■ TASKS FOR THIS EXERCISE:
1/ From the article on bias in healthcare AI, extract the passage starting with "Researchers from Oxford" and going on through "Data Research UK.".
2/ In the article on bias in healthcare AI, what share of patients had conflicting ethnicity codes in their records?

■ PASSAGE SHOWN:
== Segment start ==
Addressing Bias in Healthcare AI Tools

Researchers from Oxford University’s Nuffield Department of Orthopaedics, Rheumatology and Musculoskeletal Sciences (NDORMS)University College London and the Centre for Ethnic Health Research, supported by Health Data Research UK, have for the first time studied the full detail of ethnicity data in the NHS. They outline the importance of using representative data in healthcare provision and have compiled this information into a research-ready database.

The new study, published in Nature Scientific Data, is the first part of a three-phase project that aims to reduce bias in AI health prediction models which are trained on real-world patient data. The project, which addresses ethnicity disparities that were highlighted during the pandemic, is part of the UK Government’s COVID-19 Data and Connectivity National Core Study led by Health Data Research UK.

 

 

The researchers used de-identified data on ethnicity and other characteristics from general practice and hospital health records, accessed safely within NHS England’s Secure Data Environment (SDE) service, via the British Heart Foundation Data Science Centre’s CVD-COVID-UK/COVID-IMPACT Consortium. This is the first time that patient ethnicity data has been studied at this depth and breadth for the whole population of England. The researchers were able to combine records to analyse patient self-identified ethnicity recorded through over 489 potential codes.

Researchers analysed how more than 61 million people in England identified their ethnicity in over 250 different groups. They also looked at the characteristics of those with no record of their ethnicity, and how conflicts in patient ethnicity data can arise. The data, now available for other researchers to use, shows that 1/10 patients lack ethnicity records, and around 12% of patients had conflicting ethnicity codes in their patient records.

Sara Khalid, Associate Professor of Health Informatics and Biomedical Data Science at NDORMS, explained: ‘Health inequity was highlighted during the COVID19 pandemic, where individuals from ethnically diverse backgrounds were disproportionately affected, but the issue is long-standing and multi-faceted.
== Segment end ==
■ DATA EXTRACT:
== Segment start ==
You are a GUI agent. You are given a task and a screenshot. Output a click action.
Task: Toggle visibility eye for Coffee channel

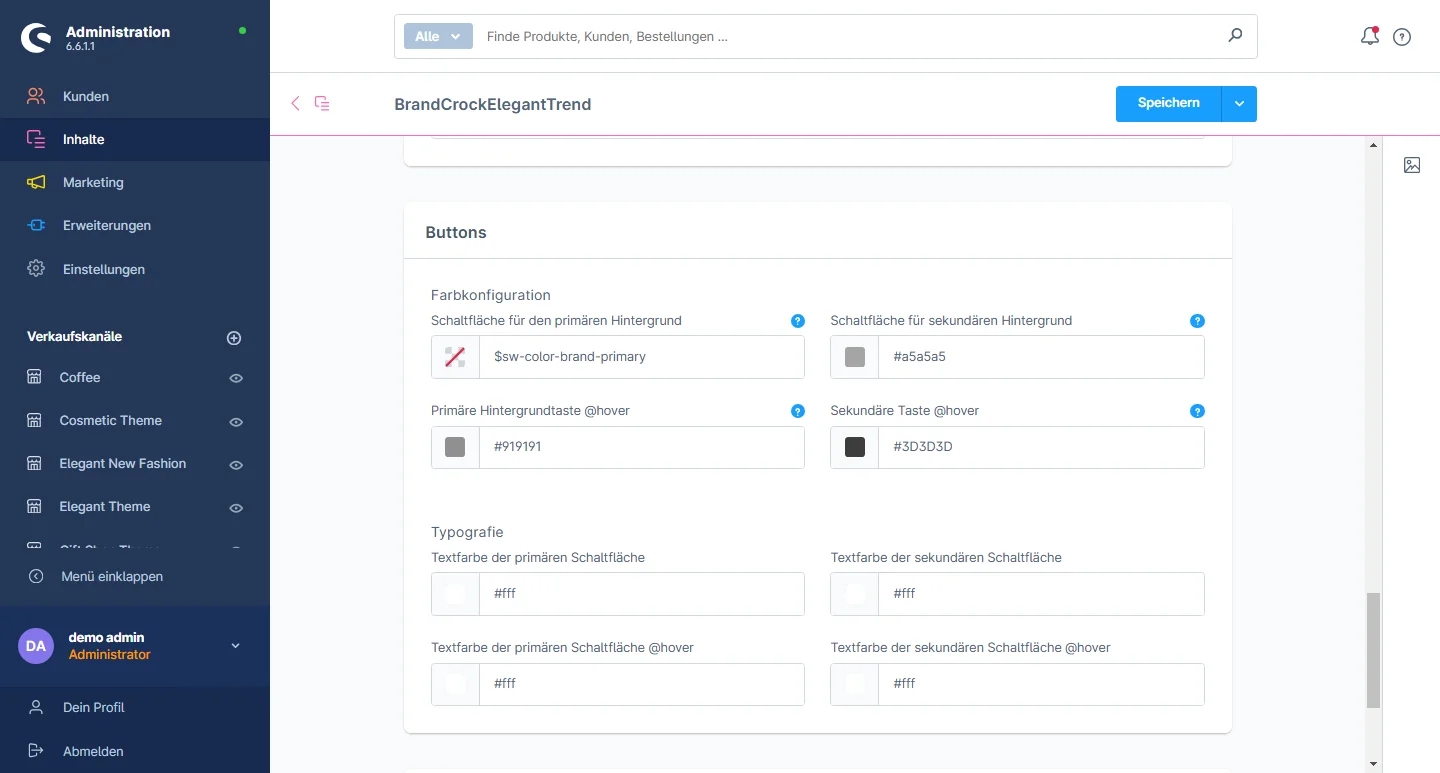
== Segment end ==
■ ANSWERS TO EACH TASK:
1/
Researchers from Oxford University’s Nuffield Department of Orthopaedics, Rheumatology and Musculoskeletal Sciences (NDORMS)University College London and the Centre for Ethnic Health Research, supported by Health Data Research UK, have for the first time studied the full detail of ethnicity data in the NHS. They outline the importance of using representative data in healthcare provision and have compiled this information into a research-ready database.

The new study, published in Nature Scientific Data, is the first part of a three-phase project that aims to reduce bias in AI health prediction models which are trained on real-world patient data. The project, which addresses ethnicity disparities that were highlighted during the pandemic, is part of the UK Government’s COVID-19 Data and Connectivity National Core Study led by Health Data Research UK.

2/ Around 12% of patients.